DATA SECTION =>
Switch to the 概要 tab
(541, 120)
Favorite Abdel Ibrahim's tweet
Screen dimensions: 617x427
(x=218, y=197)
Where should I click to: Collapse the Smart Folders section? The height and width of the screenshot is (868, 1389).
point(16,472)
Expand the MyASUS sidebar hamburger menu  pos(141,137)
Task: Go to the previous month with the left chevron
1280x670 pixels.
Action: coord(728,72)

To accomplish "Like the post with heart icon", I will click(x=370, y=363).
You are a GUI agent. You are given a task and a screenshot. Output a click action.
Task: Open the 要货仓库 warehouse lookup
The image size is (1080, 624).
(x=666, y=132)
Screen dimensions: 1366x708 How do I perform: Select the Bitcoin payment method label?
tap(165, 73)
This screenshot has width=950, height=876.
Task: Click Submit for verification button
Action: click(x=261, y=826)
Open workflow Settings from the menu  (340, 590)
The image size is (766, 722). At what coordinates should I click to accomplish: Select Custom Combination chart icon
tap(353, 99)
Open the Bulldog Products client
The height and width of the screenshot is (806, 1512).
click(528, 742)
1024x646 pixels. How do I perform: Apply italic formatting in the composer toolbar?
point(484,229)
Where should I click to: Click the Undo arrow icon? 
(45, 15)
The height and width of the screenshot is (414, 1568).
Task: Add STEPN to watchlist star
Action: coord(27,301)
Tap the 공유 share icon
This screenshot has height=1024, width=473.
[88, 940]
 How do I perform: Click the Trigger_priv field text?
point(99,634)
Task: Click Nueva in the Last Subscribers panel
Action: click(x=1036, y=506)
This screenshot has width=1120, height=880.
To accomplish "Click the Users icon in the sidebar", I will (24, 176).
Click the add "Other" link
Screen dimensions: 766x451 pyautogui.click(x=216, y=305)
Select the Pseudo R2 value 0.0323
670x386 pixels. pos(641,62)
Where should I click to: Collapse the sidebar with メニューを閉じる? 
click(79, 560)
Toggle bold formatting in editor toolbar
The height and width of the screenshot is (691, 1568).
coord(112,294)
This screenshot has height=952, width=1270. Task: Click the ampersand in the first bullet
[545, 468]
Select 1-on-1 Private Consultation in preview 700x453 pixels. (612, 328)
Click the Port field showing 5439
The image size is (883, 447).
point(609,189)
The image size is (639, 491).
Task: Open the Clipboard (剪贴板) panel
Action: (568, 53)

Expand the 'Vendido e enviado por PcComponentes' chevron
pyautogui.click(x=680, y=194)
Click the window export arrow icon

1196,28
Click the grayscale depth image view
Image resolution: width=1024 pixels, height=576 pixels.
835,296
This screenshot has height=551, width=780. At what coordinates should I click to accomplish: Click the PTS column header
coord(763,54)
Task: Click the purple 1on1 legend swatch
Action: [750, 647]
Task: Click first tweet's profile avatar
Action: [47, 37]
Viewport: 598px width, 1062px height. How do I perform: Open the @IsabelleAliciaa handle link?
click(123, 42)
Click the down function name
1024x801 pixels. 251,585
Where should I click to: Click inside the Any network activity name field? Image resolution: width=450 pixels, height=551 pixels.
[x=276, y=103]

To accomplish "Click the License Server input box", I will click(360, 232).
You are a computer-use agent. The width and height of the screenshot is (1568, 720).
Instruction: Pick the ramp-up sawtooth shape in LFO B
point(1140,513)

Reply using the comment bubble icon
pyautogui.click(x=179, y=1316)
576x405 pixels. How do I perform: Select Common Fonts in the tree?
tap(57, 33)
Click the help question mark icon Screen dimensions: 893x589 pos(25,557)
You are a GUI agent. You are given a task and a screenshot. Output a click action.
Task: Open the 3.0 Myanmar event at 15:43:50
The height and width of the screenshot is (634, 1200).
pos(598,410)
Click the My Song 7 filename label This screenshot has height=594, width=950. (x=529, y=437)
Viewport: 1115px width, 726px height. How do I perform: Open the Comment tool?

ABOUT THIS TASK =>
Please write the entries out again exactly as they stand.

EXERCISE ANSWER =>
Switch to the 概要 tab
(541, 120)
Favorite Abdel Ibrahim's tweet
Screen dimensions: 617x427
(x=218, y=197)
Where should I click to: Collapse the Smart Folders section? The height and width of the screenshot is (868, 1389).
point(16,472)
Expand the MyASUS sidebar hamburger menu  pos(141,137)
Task: Go to the previous month with the left chevron
1280x670 pixels.
Action: coord(728,72)

To accomplish "Like the post with heart icon", I will click(x=370, y=363).
You are a GUI agent. You are given a task and a screenshot. Output a click action.
Task: Open the 要货仓库 warehouse lookup
The image size is (1080, 624).
(x=666, y=132)
Screen dimensions: 1366x708 How do I perform: Select the Bitcoin payment method label?
tap(165, 73)
This screenshot has width=950, height=876.
Task: Click Submit for verification button
Action: click(x=261, y=826)
Open workflow Settings from the menu  (340, 590)
The image size is (766, 722). At what coordinates should I click to accomplish: Select Custom Combination chart icon
tap(353, 99)
Open the Bulldog Products client
The height and width of the screenshot is (806, 1512).
click(528, 742)
1024x646 pixels. How do I perform: Apply italic formatting in the composer toolbar?
point(484,229)
Where should I click to: Click the Undo arrow icon? 
(45, 15)
The height and width of the screenshot is (414, 1568).
Task: Add STEPN to watchlist star
Action: coord(27,301)
Tap the 공유 share icon
This screenshot has height=1024, width=473.
[88, 940]
 How do I perform: Click the Trigger_priv field text?
point(99,634)
Task: Click Nueva in the Last Subscribers panel
Action: click(x=1036, y=506)
This screenshot has width=1120, height=880.
To accomplish "Click the Users icon in the sidebar", I will (24, 176).
Click the add "Other" link
Screen dimensions: 766x451 pyautogui.click(x=216, y=305)
Select the Pseudo R2 value 0.0323
670x386 pixels. pos(641,62)
Where should I click to: Collapse the sidebar with メニューを閉じる? 
click(79, 560)
Toggle bold formatting in editor toolbar
The height and width of the screenshot is (691, 1568).
coord(112,294)
This screenshot has height=952, width=1270. Task: Click the ampersand in the first bullet
[545, 468]
Select 1-on-1 Private Consultation in preview 700x453 pixels. (612, 328)
Click the Port field showing 5439
The image size is (883, 447).
point(609,189)
The image size is (639, 491).
Task: Open the Clipboard (剪贴板) panel
Action: (568, 53)

Expand the 'Vendido e enviado por PcComponentes' chevron
pyautogui.click(x=680, y=194)
Click the window export arrow icon

1196,28
Click the grayscale depth image view
Image resolution: width=1024 pixels, height=576 pixels.
835,296
This screenshot has height=551, width=780. At what coordinates should I click to accomplish: Click the PTS column header
coord(763,54)
Task: Click the purple 1on1 legend swatch
Action: [750, 647]
Task: Click first tweet's profile avatar
Action: [47, 37]
Viewport: 598px width, 1062px height. How do I perform: Open the @IsabelleAliciaa handle link?
click(123, 42)
Click the down function name
1024x801 pixels. 251,585
Where should I click to: Click inside the Any network activity name field? Image resolution: width=450 pixels, height=551 pixels.
[x=276, y=103]

To accomplish "Click the License Server input box", I will click(360, 232).
You are a computer-use agent. The width and height of the screenshot is (1568, 720).
Instruction: Pick the ramp-up sawtooth shape in LFO B
point(1140,513)

Reply using the comment bubble icon
pyautogui.click(x=179, y=1316)
576x405 pixels. How do I perform: Select Common Fonts in the tree?
tap(57, 33)
Click the help question mark icon Screen dimensions: 893x589 pos(25,557)
You are a GUI agent. You are given a task and a screenshot. Output a click action.
Task: Open the 3.0 Myanmar event at 15:43:50
The height and width of the screenshot is (634, 1200).
pos(598,410)
Click the My Song 7 filename label This screenshot has height=594, width=950. (x=529, y=437)
Viewport: 1115px width, 726px height. How do I perform: Open the Comment tool?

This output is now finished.